- Born: José Antonio Rodríguez Vega 3 December 1957 Santander, Spain
- Died: 24 October 2002 (aged 44) Topas, Spain
- Cause of death: Stab wounds
- Other name: The Old Lady Killer
- Conviction: Murder (16 counts)
- Criminal penalty: 440 years imprisonment

Details
- Victims: 16 known and confirmed
- Span of crimes: 1987–1988
- Country: Spain
- State: Cantabria
- Date apprehended: 19 May 1988

= José Antonio Rodríguez Vega =

Spanish serial killer

José Antonio Rodríguez Vega (3 December 1957 – 24 October 2002), nicknamed El Mataviejas (The Old Lady Killer), was a Spanish serial killer who raped and killed at least 16 elderly women, ranging in age from 61 to 93 years old, in and around Santander, Cantabria, between August 1987 and April 1988.

==Biography==
Rodríguez Vega was born in Santander, Cantabria, Spain. Rodríguez Vega hated his mother because she had thrown him out of the house when Rodríguez Vega beat his father, who was terminally ill. His behaviour while in prison, and his ability to charm his victims into forgiving him led to a reduction in his sentence to 8 years. Released in 1986, Rodríguez Vega's wife left him. He did not take the breakup well, but eventually remarried, this time to a mentally disabled woman, who he tortured and humiliated, all while keeping up the pretence of having an excellent marriage. He was considered to be a good person, a hardworking man and a good husband to those around him.

On 19 May 1988, Rodríguez Vega was arrested. After that, he confessed to the murders.

==Trial and sentence==
His trial began in November 1991 in Santander. He was convicted for murdering 16 women and eventually sentenced 440 years in prison.

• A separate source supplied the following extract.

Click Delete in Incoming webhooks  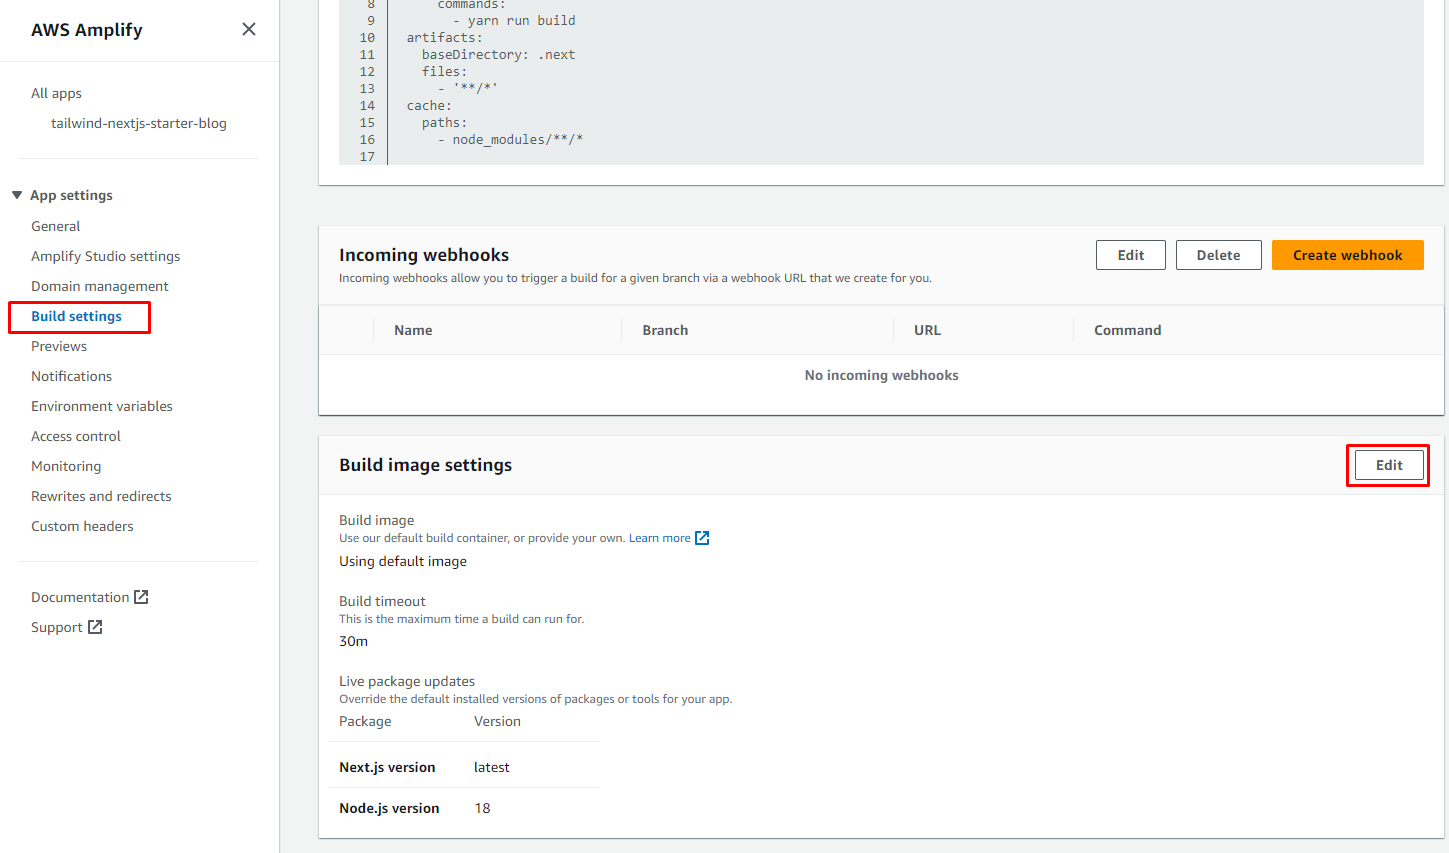1218,255
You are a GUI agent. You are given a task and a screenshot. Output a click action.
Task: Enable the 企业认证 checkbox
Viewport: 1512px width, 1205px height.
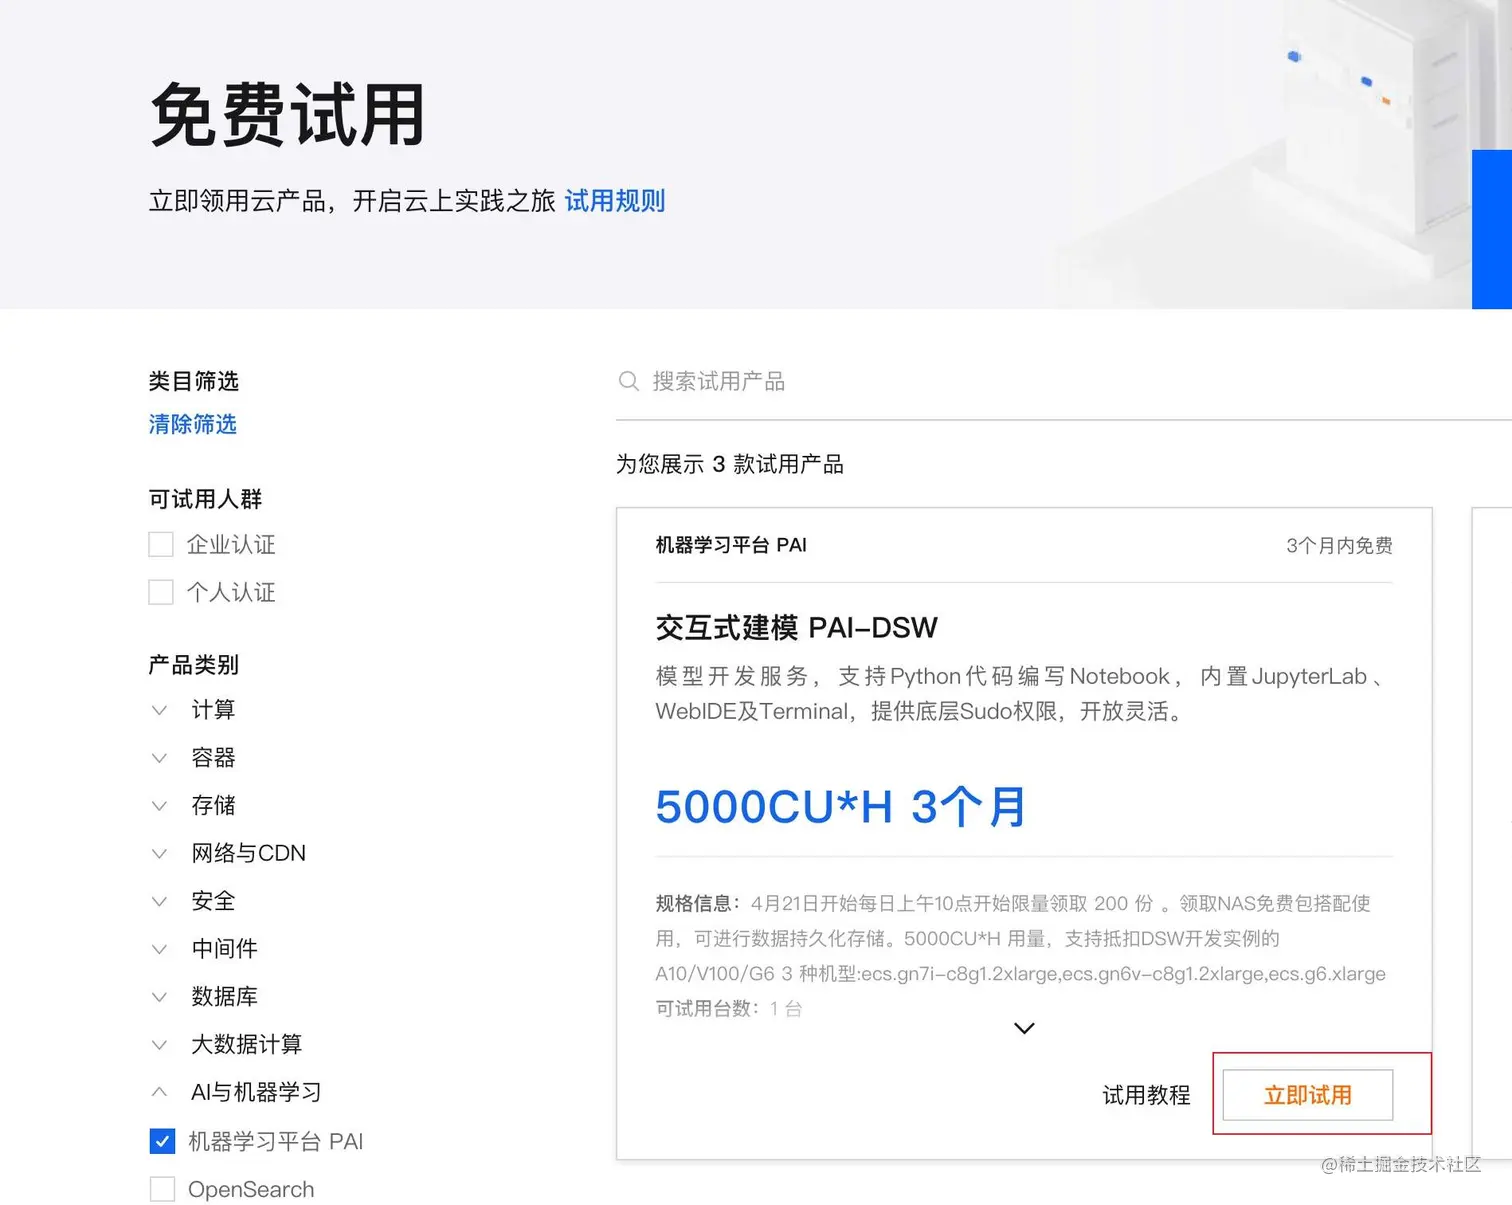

Rodríguez Vega was diagnosed as a psychopath who was a fastidiously neat individual. His killing was well organized in that he would first identify a victim, and then observe her until he was familiar with every aspect of her routine. He would then make contact with the victim, try to gain her trust, using his charm and looks, until he gained access to her home, often under the guise of doing work to or around her home. He was described as a cold-hearted and calculating serial killer who took mementoes from each of his kills. When he was arrested, police found a red room where he displayed his mementoes, which ranged from a television to a bouquet of plastic flowers. Because of the age of his victims, some of their deaths were attributed to natural causes. The extent of his killing spree was not realized until police released a videotape of his home, showing his mementoes. Families of the victims identified objects that linked Rodríguez Vega to their dead relatives.

==Death==
On 22 October 2002, Rodríguez Vega was transferred to a FIES jail module for dangerous inmates; there has been some controversy about the possible reasons for this, given that he had been a model prisoner during his sentence and he was just a few years away from being released.

His lack of remorse while discussing his crimes with fellow inmates Enrique del Valle (‘El Zanahorio’) and Daniel Rodríguez Obelleiro, as well as Rodríguez Vega's reputation as a rapist and a jail snitch, sealed his fate within the first 24 hours of his stay in the FIES module.

On 24 October 2002, Rodríguez Vega was walking in the prison common grounds when del Valle and Obelleiro attacked and brutally stabbed him 113 times as prison guards watched without intervening. Rodríguez Vega was buried the next day in a poor coffin. The burial was attended by only two gravediggers.